(Extracted records)
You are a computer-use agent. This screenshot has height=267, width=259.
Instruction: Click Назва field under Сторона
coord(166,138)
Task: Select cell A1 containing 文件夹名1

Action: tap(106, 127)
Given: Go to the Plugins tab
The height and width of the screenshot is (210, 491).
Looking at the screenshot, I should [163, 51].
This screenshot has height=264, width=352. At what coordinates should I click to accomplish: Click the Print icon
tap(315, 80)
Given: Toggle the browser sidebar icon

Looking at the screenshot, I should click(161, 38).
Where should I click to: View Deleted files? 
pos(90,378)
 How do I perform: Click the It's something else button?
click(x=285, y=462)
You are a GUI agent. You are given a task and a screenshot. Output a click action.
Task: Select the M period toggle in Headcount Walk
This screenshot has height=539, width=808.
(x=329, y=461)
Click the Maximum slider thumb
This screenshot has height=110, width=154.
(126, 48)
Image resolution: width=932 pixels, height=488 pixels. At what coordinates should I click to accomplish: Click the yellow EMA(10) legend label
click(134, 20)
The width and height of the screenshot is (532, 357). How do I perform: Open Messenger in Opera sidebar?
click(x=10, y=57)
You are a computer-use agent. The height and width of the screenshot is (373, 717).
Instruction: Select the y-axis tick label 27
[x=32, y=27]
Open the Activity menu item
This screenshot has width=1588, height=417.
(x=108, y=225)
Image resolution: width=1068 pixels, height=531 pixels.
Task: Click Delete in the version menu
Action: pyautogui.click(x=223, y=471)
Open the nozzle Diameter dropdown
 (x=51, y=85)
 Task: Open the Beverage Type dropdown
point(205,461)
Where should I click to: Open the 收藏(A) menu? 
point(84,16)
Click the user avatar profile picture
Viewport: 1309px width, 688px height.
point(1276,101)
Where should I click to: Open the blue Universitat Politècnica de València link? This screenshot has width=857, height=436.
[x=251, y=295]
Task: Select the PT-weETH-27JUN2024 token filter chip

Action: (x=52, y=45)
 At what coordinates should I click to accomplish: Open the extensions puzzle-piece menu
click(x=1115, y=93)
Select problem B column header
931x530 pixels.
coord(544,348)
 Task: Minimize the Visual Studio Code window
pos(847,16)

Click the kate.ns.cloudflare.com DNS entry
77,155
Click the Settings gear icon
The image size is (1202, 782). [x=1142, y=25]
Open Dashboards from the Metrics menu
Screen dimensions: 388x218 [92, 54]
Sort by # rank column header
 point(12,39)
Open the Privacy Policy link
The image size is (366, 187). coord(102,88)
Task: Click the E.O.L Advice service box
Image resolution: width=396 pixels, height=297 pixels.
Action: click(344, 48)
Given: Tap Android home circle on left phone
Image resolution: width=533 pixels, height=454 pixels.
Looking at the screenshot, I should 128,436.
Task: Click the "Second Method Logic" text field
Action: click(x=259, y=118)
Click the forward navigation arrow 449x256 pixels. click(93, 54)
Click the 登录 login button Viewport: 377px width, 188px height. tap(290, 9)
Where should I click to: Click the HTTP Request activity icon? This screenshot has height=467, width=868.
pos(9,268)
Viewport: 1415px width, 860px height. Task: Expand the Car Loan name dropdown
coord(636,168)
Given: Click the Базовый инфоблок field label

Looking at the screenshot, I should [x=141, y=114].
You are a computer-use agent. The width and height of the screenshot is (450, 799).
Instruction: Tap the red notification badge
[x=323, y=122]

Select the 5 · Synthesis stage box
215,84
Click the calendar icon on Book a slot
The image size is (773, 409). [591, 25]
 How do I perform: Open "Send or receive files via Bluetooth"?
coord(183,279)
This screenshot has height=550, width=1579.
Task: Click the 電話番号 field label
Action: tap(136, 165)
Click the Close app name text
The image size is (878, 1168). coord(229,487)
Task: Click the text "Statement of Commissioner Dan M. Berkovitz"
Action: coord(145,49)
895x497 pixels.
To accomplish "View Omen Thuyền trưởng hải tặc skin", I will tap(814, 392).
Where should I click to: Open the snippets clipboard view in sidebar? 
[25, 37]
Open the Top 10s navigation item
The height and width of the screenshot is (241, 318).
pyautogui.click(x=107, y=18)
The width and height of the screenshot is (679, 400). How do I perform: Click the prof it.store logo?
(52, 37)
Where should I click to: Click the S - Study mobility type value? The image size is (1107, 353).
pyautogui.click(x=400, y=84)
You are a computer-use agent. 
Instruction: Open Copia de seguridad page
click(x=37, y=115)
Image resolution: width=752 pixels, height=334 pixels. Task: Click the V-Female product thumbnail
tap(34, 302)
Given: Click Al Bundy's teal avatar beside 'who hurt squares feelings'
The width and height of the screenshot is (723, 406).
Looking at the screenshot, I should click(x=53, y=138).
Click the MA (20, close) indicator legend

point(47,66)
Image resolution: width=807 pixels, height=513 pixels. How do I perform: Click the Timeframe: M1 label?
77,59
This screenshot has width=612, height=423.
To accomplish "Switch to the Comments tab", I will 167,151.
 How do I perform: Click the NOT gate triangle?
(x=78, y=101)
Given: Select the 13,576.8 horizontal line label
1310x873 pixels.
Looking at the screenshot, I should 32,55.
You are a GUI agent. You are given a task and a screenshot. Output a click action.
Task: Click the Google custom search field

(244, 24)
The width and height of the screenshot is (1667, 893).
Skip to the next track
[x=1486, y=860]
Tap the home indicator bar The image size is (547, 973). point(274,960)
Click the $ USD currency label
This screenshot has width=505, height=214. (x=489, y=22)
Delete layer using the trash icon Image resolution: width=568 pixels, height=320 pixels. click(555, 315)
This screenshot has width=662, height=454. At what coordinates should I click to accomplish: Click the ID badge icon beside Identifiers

AIM
Copy out every entry above word for word, keeping each line unchanged.

COMPLETE RESPONSE
You are a computer-use agent. This screenshot has height=267, width=259.
Instruction: Click Назва field under Сторона
coord(166,138)
Task: Select cell A1 containing 文件夹名1

Action: tap(106, 127)
Given: Go to the Plugins tab
The height and width of the screenshot is (210, 491).
Looking at the screenshot, I should [163, 51].
This screenshot has height=264, width=352. At what coordinates should I click to accomplish: Click the Print icon
tap(315, 80)
Given: Toggle the browser sidebar icon

Looking at the screenshot, I should click(161, 38).
Where should I click to: View Deleted files? 
pos(90,378)
 How do I perform: Click the It's something else button?
click(x=285, y=462)
You are a GUI agent. You are given a task and a screenshot. Output a click action.
Task: Select the M period toggle in Headcount Walk
This screenshot has height=539, width=808.
(x=329, y=461)
Click the Maximum slider thumb
This screenshot has height=110, width=154.
(126, 48)
Image resolution: width=932 pixels, height=488 pixels. At what coordinates should I click to accomplish: Click the yellow EMA(10) legend label
click(134, 20)
The width and height of the screenshot is (532, 357). How do I perform: Open Messenger in Opera sidebar?
click(x=10, y=57)
You are a computer-use agent. The height and width of the screenshot is (373, 717).
Instruction: Select the y-axis tick label 27
[x=32, y=27]
Open the Activity menu item
This screenshot has width=1588, height=417.
(x=108, y=225)
Image resolution: width=1068 pixels, height=531 pixels.
Task: Click Delete in the version menu
Action: pyautogui.click(x=223, y=471)
Open the nozzle Diameter dropdown
 (x=51, y=85)
 Task: Open the Beverage Type dropdown
point(205,461)
Where should I click to: Open the 收藏(A) menu? 
point(84,16)
Click the user avatar profile picture
Viewport: 1309px width, 688px height.
point(1276,101)
Where should I click to: Open the blue Universitat Politècnica de València link? This screenshot has width=857, height=436.
[x=251, y=295]
Task: Select the PT-weETH-27JUN2024 token filter chip

Action: (x=52, y=45)
 At what coordinates should I click to accomplish: Open the extensions puzzle-piece menu
click(x=1115, y=93)
Select problem B column header
931x530 pixels.
coord(544,348)
 Task: Minimize the Visual Studio Code window
pos(847,16)

Click the kate.ns.cloudflare.com DNS entry
77,155
Click the Settings gear icon
The image size is (1202, 782). [x=1142, y=25]
Open Dashboards from the Metrics menu
Screen dimensions: 388x218 [92, 54]
Sort by # rank column header
 point(12,39)
Open the Privacy Policy link
The image size is (366, 187). coord(102,88)
Task: Click the E.O.L Advice service box
Image resolution: width=396 pixels, height=297 pixels.
Action: click(344, 48)
Given: Tap Android home circle on left phone
Image resolution: width=533 pixels, height=454 pixels.
Looking at the screenshot, I should 128,436.
Task: Click the "Second Method Logic" text field
Action: click(x=259, y=118)
Click the forward navigation arrow 449x256 pixels. click(93, 54)
Click the 登录 login button Viewport: 377px width, 188px height. tap(290, 9)
Where should I click to: Click the HTTP Request activity icon? This screenshot has height=467, width=868.
pos(9,268)
Viewport: 1415px width, 860px height. Task: Expand the Car Loan name dropdown
coord(636,168)
Given: Click the Базовый инфоблок field label

Looking at the screenshot, I should [x=141, y=114].
You are a computer-use agent. The width and height of the screenshot is (450, 799).
Instruction: Tap the red notification badge
[x=323, y=122]

Select the 5 · Synthesis stage box
215,84
Click the calendar icon on Book a slot
The image size is (773, 409). [591, 25]
 How do I perform: Open "Send or receive files via Bluetooth"?
coord(183,279)
This screenshot has height=550, width=1579.
Task: Click the 電話番号 field label
Action: tap(136, 165)
Click the Close app name text
The image size is (878, 1168). coord(229,487)
Task: Click the text "Statement of Commissioner Dan M. Berkovitz"
Action: coord(145,49)
895x497 pixels.
To accomplish "View Omen Thuyền trưởng hải tặc skin", I will tap(814, 392).
Where should I click to: Open the snippets clipboard view in sidebar? 
[25, 37]
Open the Top 10s navigation item
The height and width of the screenshot is (241, 318).
pyautogui.click(x=107, y=18)
The width and height of the screenshot is (679, 400). How do I perform: Click the prof it.store logo?
(52, 37)
Where should I click to: Click the S - Study mobility type value? The image size is (1107, 353).
pyautogui.click(x=400, y=84)
You are a computer-use agent. 
Instruction: Open Copia de seguridad page
click(x=37, y=115)
Image resolution: width=752 pixels, height=334 pixels. Task: Click the V-Female product thumbnail
tap(34, 302)
Given: Click Al Bundy's teal avatar beside 'who hurt squares feelings'
The width and height of the screenshot is (723, 406).
Looking at the screenshot, I should click(x=53, y=138).
Click the MA (20, close) indicator legend

point(47,66)
Image resolution: width=807 pixels, height=513 pixels. How do I perform: Click the Timeframe: M1 label?
77,59
This screenshot has width=612, height=423.
To accomplish "Switch to the Comments tab", I will 167,151.
 How do I perform: Click the NOT gate triangle?
(x=78, y=101)
Given: Select the 13,576.8 horizontal line label
1310x873 pixels.
Looking at the screenshot, I should 32,55.
You are a GUI agent. You are given a task and a screenshot. Output a click action.
Task: Click the Google custom search field

(244, 24)
The width and height of the screenshot is (1667, 893).
Skip to the next track
[x=1486, y=860]
Tap the home indicator bar The image size is (547, 973). point(274,960)
Click the $ USD currency label
This screenshot has width=505, height=214. (x=489, y=22)
Delete layer using the trash icon Image resolution: width=568 pixels, height=320 pixels. click(555, 315)
This screenshot has width=662, height=454. At what coordinates should I click to accomplish: Click the ID badge icon beside Identifiers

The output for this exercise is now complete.